There are various definitions of "addictions" as well as competing explanations about its causes.  What isn't debatable is that many people find their lives spin out of control from drugs and alcohol.  It can affect their relationships, work life, health, and self-esteem.  It's estimated that over ten percent of people experience drugs or alcohol controlling their lives at some point.

There is no one path to recovery.  What's indisputable is that if you want your best shot at staying sober or drug free, twelve step programs are your best bet.  For some,  the additional support of a residential treatment or out-patient facility provides a secure entry into recovery.  Some people need the aid of medication to get and stay sober.  Psychotherapy can provide significant support as well.

Frank and Leslie (their names are changed to protect their confidentiality) are two of the many people I've seen over the years who have struggled with addictions.  Here is a brief summary of our work together.

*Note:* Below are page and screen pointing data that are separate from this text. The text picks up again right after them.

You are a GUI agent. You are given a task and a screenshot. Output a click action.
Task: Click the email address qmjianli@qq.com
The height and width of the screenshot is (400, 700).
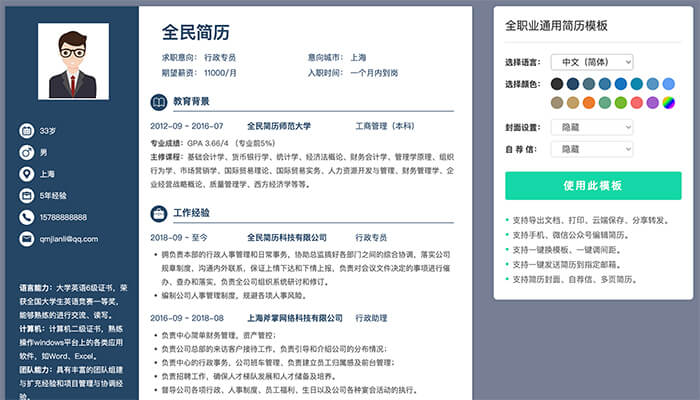[x=68, y=239]
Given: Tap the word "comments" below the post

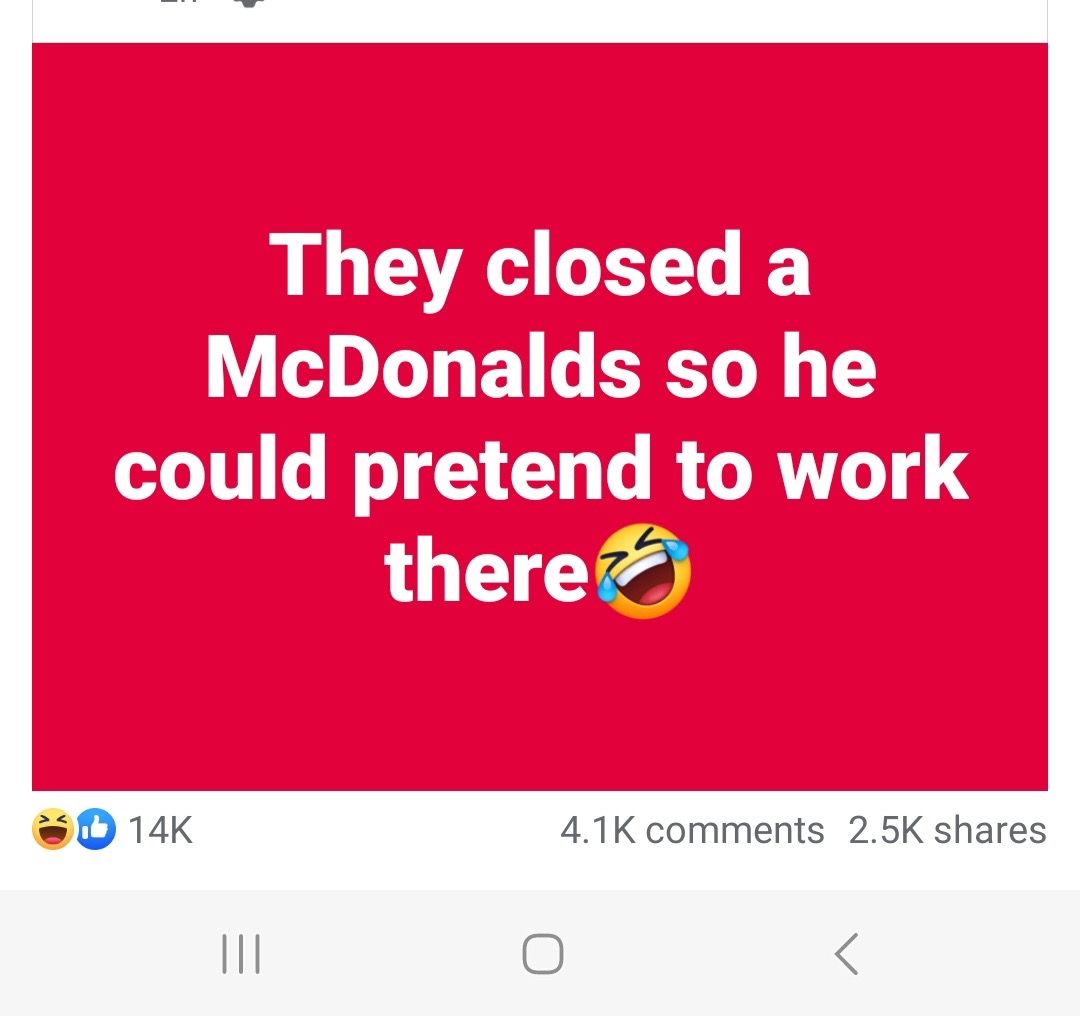Looking at the screenshot, I should coord(735,830).
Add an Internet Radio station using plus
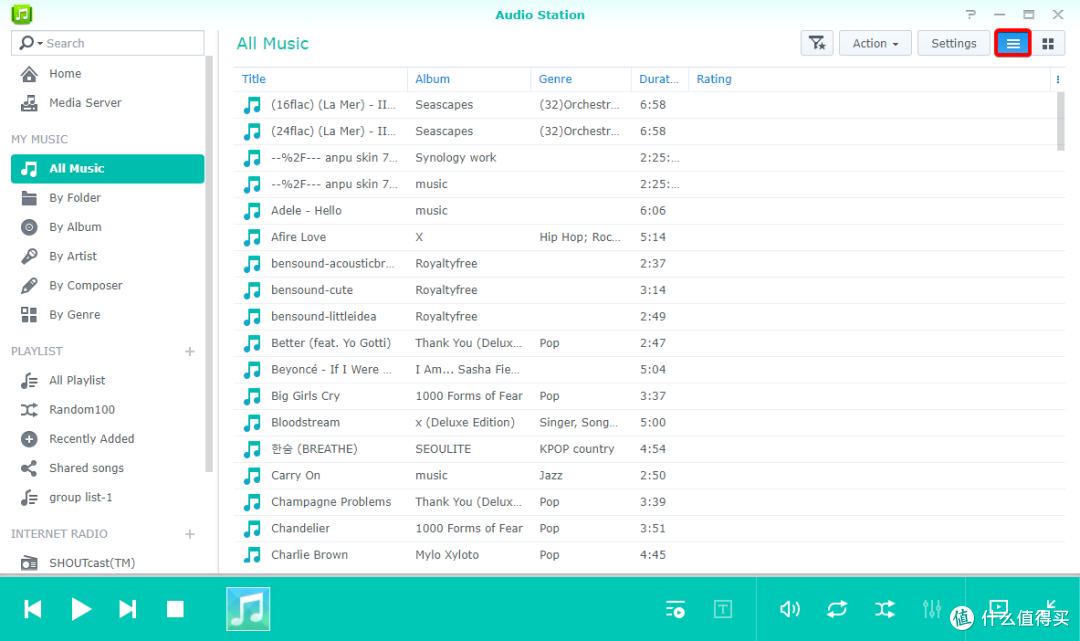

Frank was 41 when he came to see me.  He couldn't believe it, but after 15 years of sobriety, he had started drinking again.  Frank had become an out of control drinker back in high school, and his early twenties were a blur for him.  It was only in his mid-twenties when he met Steve, who became his boyfriend, that he gave up drinking and started attending Alcoholics Anonymous meetings.  Steve himself was in recovery from a cocaine addiction and had told Frank he wouldn't continue to date him unless Frank stopped drinking.  The two of them built a strong, quiet life together, but after Steve died in a car accident, Frank started drinking again. 

After six months of heavy drinking, Frank came to see me.  Having stopped going to A.A., he agreed to start attending meetings again.  Through our therapy sessions, Frank came to realize that he had originally stopped drinking to keep his relationship with Steve.  He now understood that he needed to stop drinking for himself, and this was much more difficult that he had anticipated.  He found it near impossible to mourn Steve's death without a six pack of beer to lessen his pain.  He went to meetings daily, saw me twice a week, and in addition to daily phone conversations with his sponsor and other A.A. members, he and I at times talked on the phone between sessions as well.  As Frank would say, "Recovery is shaky," and then would often let out one of his knowing laughs saying, "One day at a time."

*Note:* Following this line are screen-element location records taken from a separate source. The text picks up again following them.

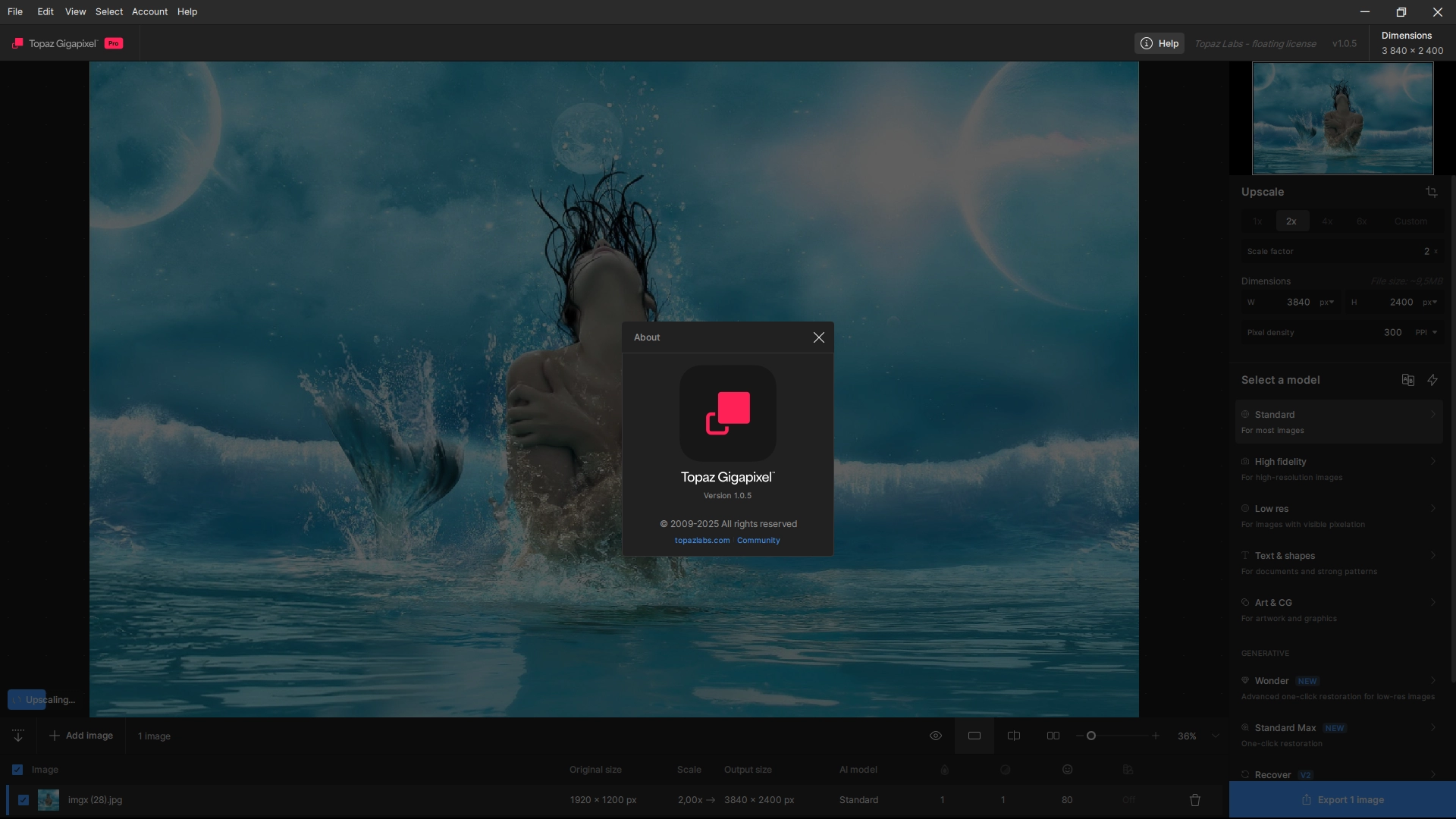Screen dimensions: 1456x819
Task: Click the Help button in header
Action: [x=1159, y=43]
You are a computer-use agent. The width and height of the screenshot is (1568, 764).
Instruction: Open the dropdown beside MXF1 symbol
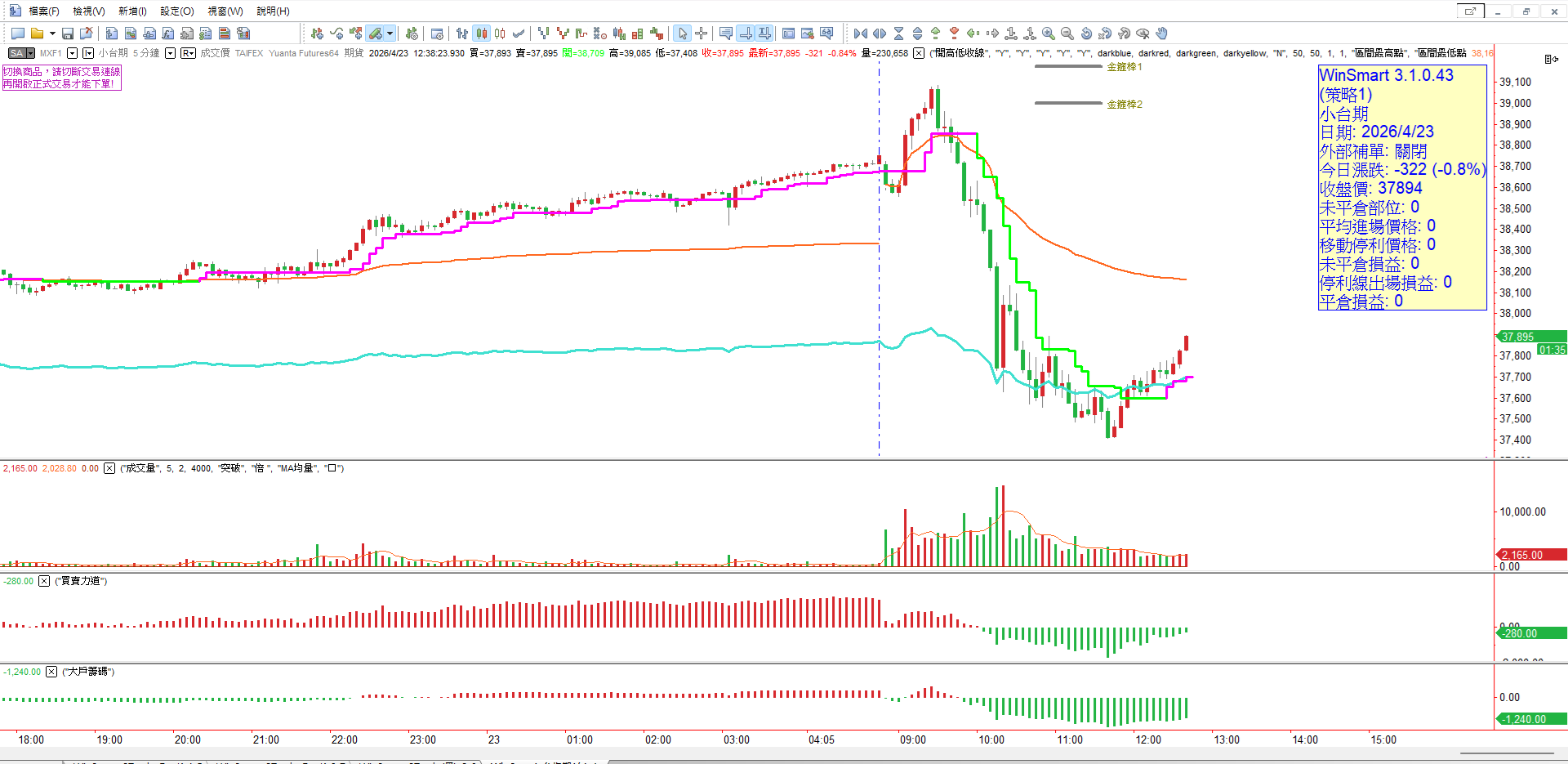click(x=72, y=53)
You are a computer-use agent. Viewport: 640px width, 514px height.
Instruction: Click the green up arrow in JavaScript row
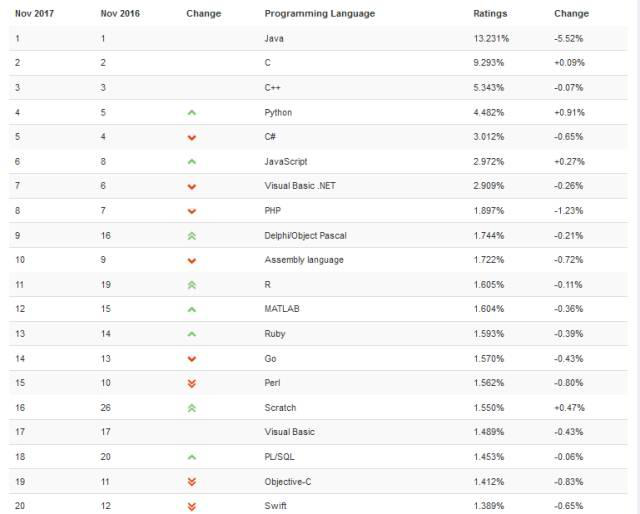(x=192, y=161)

Leslie first came to therapy because she was having problems in her work life.  Her boss, Richard, frightened her and she had difficulty standing up to him.  Each week she would come to her sessions ready to tell the latest "Richard" story.  What quickly emerged was that after work, she would hightail it to the nearest bar and spend the next few hours, as she put it, "sipping" cocktails. 

I  told Leslie that I was concerned about her daily drinking and asked if she would take an alcoholism self-test.  She smiled and agreed.  This simple test, which we did in my office, consists of 26 questions and any results exceeding more than one "yes" response indicates that the person has a problem with alcohol.  Leslie answered "yes" to 14 of the questions.  Both the questions and her answers, as well as our subsequent discussions of her drinking and its impact on her life, led her to accept that she needed to stop drinking.  She started attending A.A. meetings and gradually stopped drinking.  Leslie talks about how raw she feels and how difficult it is to manage relationships --- including with her boss --- without numbing herself through alcohol.  But she is very committed to A.A. and sobriety and struggles to manage her feelings in healthier ways.

There's nothing simple about stopping to drink or take drugs.  The fact is that many people aren't able to do it, but there are many people who do stop.  Psychotherapy can offer the support to stop an addiction, as well as help people connect more deeply with themselves and others without the haze or high of alcohol or drugs.